TASK DIRECTIONS: Could you write out the data below again, swapping every "Open" for "Select" and changing nothing else? Please leave the pictures out.

INPUT ROWS:
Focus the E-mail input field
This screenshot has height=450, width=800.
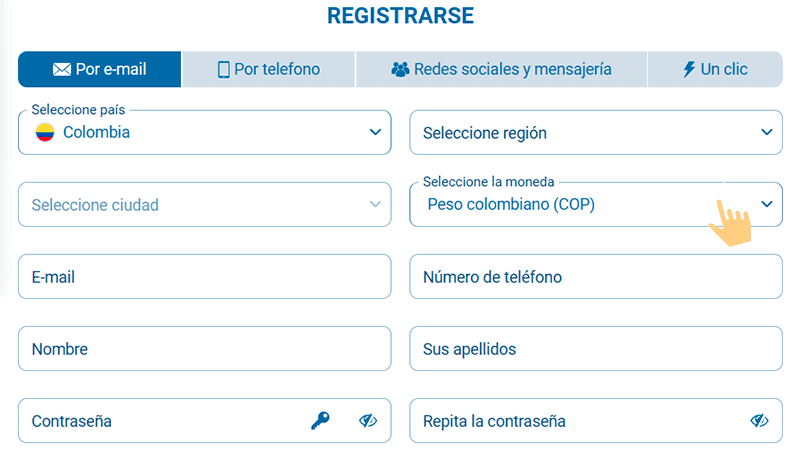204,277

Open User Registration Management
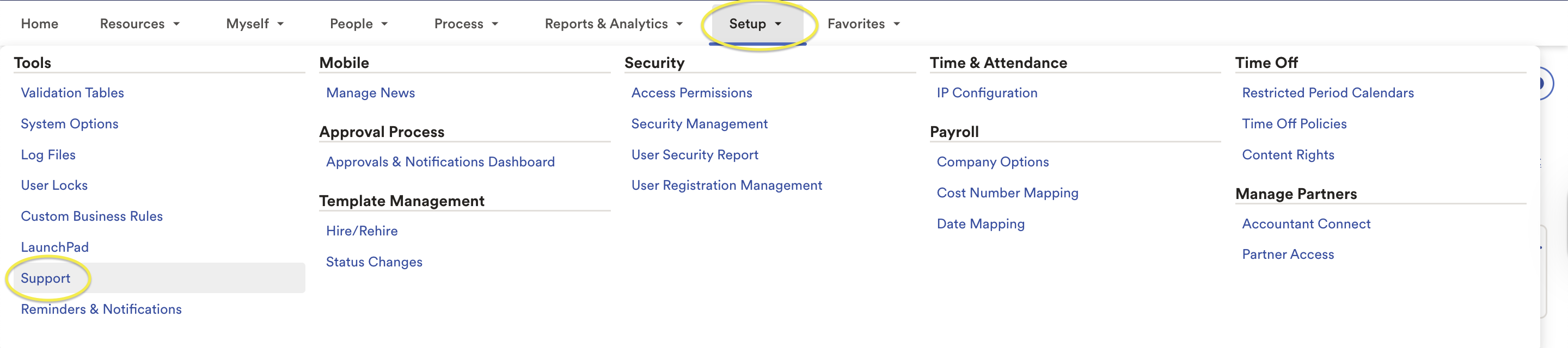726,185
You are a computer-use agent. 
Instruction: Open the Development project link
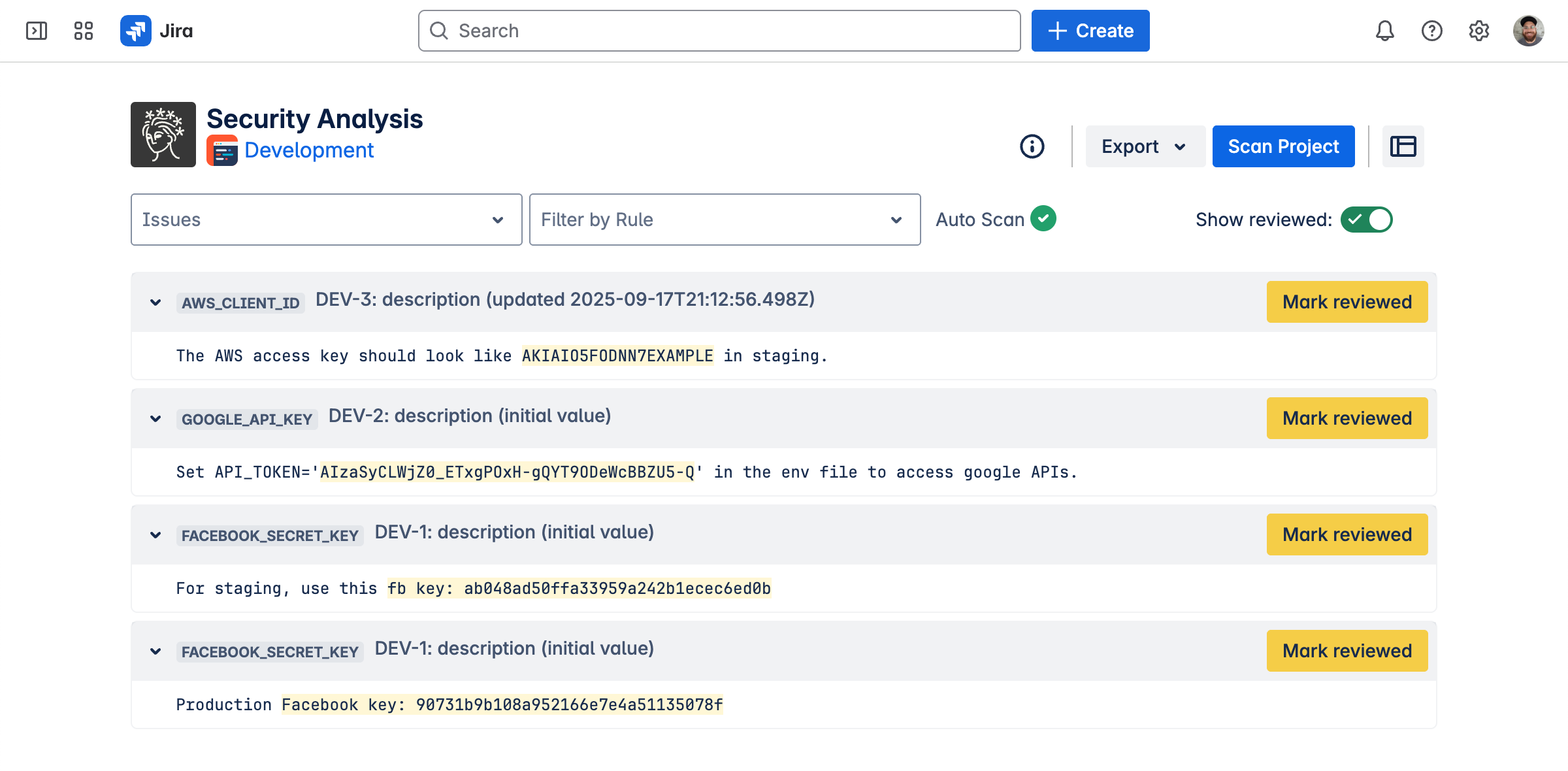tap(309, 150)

FULL OUTPUT:
Focus the E-mail input field
This screenshot has height=450, width=800.
204,277

Select User Registration Management
726,185
You are a computer-use agent. 
Instruction: Select the Development project link
tap(309, 150)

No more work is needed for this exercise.